The wharves extension served a host of major businesses until late 1969, by which time the demise of South Brisbane as a commercial and port facility forced its closure.

== Description ==
Included in this listing are:
- Former Stanley Street station platform (1883–84): Stanley Street station initially consisted of a single raised timber platform 305 ft long on the southern side of the line, overlooking the dry dock. A timber station building 86 ft long and 12 ft wide was constructed by Worley and Whitehead in April 1884, but was removed in the 20th century. Remnant timber edgings to the station platform lie buried beneath infill.
- Stanley Street retaining wall (1880s): Constructed of rough dressed freestone, the retaining wall effectively terminated the South Brisbane line. It runs along the northern side of Stanley Street above the former South Brisbane station and part of the dry dock reserve. Sections of the attached cast-iron fence remain, but the entry gates to the station have been removed.
- Retaining walls (1883–85): Also constructed of rough dressed freestone, these retaining walls form the current southeastern and western boundaries of the dry dock, and were erected between 1883 and 1885. The southeastern wall appears to have been associated with the construction of the rail line to Stanley Street. Sections of this are rendered. Above this wall lies the path of the former South Brisbane line; below was the dry dock siding.
- Paths of the former Stanley Street branch line (1882–83), dry dock siding (1882–84) and South Brisbane wharves extension (1896–97). Although the tracks have been removed, the paths and gradients remain. That of the 1896–97 extension of the dry dock siding has been asphalted.
- Former railway overbridge at Sidon Street (1896–97): Constructed as part of the extension of the dry dock siding to the South Brisbane wharves, the overbridge necessitated cutting through the western retaining wall of the dry dock reserve and across Sidon Street. It was built of timber, wrought-iron, galvanised iron sheeting and cement concrete. The concrete abutments on the eastern side of what was formerly Sidon Street remain, but the overbridge is no longer visible and the cutting has been filled in.

== Heritage listing ==
South Brisbane Railway Easement was listed on the Queensland Heritage Register on 21 October 1992 having satisfied the following criteria.

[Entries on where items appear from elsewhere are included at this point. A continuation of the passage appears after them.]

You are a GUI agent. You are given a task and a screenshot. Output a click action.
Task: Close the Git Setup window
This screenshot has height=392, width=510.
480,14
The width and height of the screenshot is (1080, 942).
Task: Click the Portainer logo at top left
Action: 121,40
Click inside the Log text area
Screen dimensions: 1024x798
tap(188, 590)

The place is important in demonstrating the evolution or pattern of Queensland's history.

The South Brisbane Railway Easement, constructed in 1882–84, is significant historically as a collection of remnant structures and sites associated with South Brisbane's earliest rail network, constructed in the early 1880s. The place is important for its strong association with the commercial development of South Brisbane in the 1880s and 1890s.
The South Brisbane Railway Easement is an integral element in the historic precinct centred on the South Brisbane Memorial Park, which includes the dry dock (Queensland Maritime Museum), the former South Brisbane Library, Cumbooquepa (Somerville House), the former South Brisbane Town Hall and Ship Inn.

The place has potential to yield information that will contribute to an understanding of Queensland's history.

There is also potential to reveal sub-surface archaeological evidence.